Wiki

Clone wiki

papi / PAPI-HL


High Level API

Note: The legacy high-level API (Application Programming Interface) (final release: 5.7.0) has been redesigned (first release: 6.0.0). Detailed information can be found in the White Paper.

The high-level API (Application Programming Interface) provides the ability to record performance events inside instrumented regions of serial, multi-processing (MPI, SHMEM) and thread (OpenMP, Pthreads) parallel applications. It is intended for users who want to perform simple event measurements in a very convenient way as they only have to mark code sections.

Events to be recorded are determined via an environment variable (PAPI_EVENTS) that lists comma separated events for any component (see example below). This enables users to perform different measurements without recompiling. In addition, users do not need to take care of printing performance events since an output is generated at the end of each measurement.

Some of the benefits of using the high-level API rather than the low-level API are that it is easier to use and requires less setup. For instance, the dynamic setting of performance events via the environment variable and the automatic detection of components makes the use of the high-level API extremely simple.

It should also be noted that the high-level API can be used in conjunction with the low-level API and, in fact, does call the low-level API.


High-Level Functions

The four functions of the high-level API are listed in the table below. They allow users to record and print specific performance events from both C and Fortran.

Function Name Description
PAPI_hl_region_begin (const char *region) Read performance events at the beginning of a region (the first call also starts counting the events)
PAPI_hl_read (const char *region) Read performance events inside of a region and store the difference to the corresponding beginning of the region
PAPI_hl_region_end (const char *region) Read performance events at the end of a region and store the difference to the corresponding beginning of the region
PAPI_hl_stop () Stop a running high-level event set (optional, only necessary if the programmer wants to use the low-level API in addition)

Hint: Click on a specific function to get a more detailed description.

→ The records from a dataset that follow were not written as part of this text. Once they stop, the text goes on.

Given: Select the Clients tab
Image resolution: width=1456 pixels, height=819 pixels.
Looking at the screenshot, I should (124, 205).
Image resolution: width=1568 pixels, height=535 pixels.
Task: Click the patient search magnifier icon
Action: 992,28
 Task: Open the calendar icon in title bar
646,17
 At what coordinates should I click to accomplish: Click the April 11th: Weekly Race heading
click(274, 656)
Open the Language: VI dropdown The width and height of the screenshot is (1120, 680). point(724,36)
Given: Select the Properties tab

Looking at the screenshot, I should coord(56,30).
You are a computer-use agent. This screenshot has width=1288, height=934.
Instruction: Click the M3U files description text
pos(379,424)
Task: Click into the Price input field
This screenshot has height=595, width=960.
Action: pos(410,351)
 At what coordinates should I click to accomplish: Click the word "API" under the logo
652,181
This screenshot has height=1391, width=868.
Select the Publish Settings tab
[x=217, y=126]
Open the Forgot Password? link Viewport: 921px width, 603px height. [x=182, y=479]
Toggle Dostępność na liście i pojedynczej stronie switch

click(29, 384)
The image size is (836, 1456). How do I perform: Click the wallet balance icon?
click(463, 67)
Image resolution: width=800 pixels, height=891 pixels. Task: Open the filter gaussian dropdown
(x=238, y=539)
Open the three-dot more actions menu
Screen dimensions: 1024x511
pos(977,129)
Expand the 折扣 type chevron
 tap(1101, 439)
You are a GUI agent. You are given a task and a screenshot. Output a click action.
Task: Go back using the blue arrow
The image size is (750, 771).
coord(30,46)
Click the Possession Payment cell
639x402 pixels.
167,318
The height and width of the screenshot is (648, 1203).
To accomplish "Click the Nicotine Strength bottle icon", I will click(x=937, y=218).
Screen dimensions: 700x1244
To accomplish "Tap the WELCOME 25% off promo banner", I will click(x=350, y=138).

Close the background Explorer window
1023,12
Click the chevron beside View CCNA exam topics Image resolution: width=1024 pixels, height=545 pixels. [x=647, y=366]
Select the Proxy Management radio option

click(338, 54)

Recording Performance Events

The following code example shows the use of the high-level API by marking a code section.

C:

#include "papi.h"

int main()
{
    int retval;

    retval = PAPI_hl_region_begin("computation");
    if ( retval != PAPI_OK )
        handle_error(1);

    /* Do some computation here */

    retval = PAPI_hl_region_end("computation");
    if ( retval != PAPI_OK )
        handle_error(1);
}

Fortran:

#include "fpapi.h"

      program main
      integer retval

      call PAPIf_hl_region_begin("computation", retval)
      if ( retval .NE. PAPI_OK ) then
         write (*,*) "PAPIf_hl_region_begin failed!"
      end if

      !do some computation here

      call PAPIf_hl_region_end("computation", retval)
      if ( retval .NE. PAPI_OK ) then
         write (*,*) "PAPIf_hl_region_end failed!"
      end if

      end program main
Note: To get a more detailed performance events evaluation PAPI_hl_read can be called several times inside of a region. However, the name argument must match the corresponding region name. It should also be noted, that a marked region is thread-local and therefore has to be in the same thread. If the programmer wants to mix high-level and low-level API calls, he must call PAPI_hl_stop() if low-level calls are used after a marked region.

Measurement Run:

If events are not specified via the environment variable PAPI_EVENTS, an output with default events is generated after the run. If supported by the respective machine the following default events are recorded:

  • perf::TASK-CLOCK
  • PAPI_TOT_INS
  • PAPI_TOT_CYC
  • PAPI_FP_INS (if not available PAPI tries to use PAPI_VEC_SP or PAPI_VEC_DP)
  • PAPI_FP_OPS (if not available PAPI tries to use PAPI_SP_OPS or PAPI_DP_OPS)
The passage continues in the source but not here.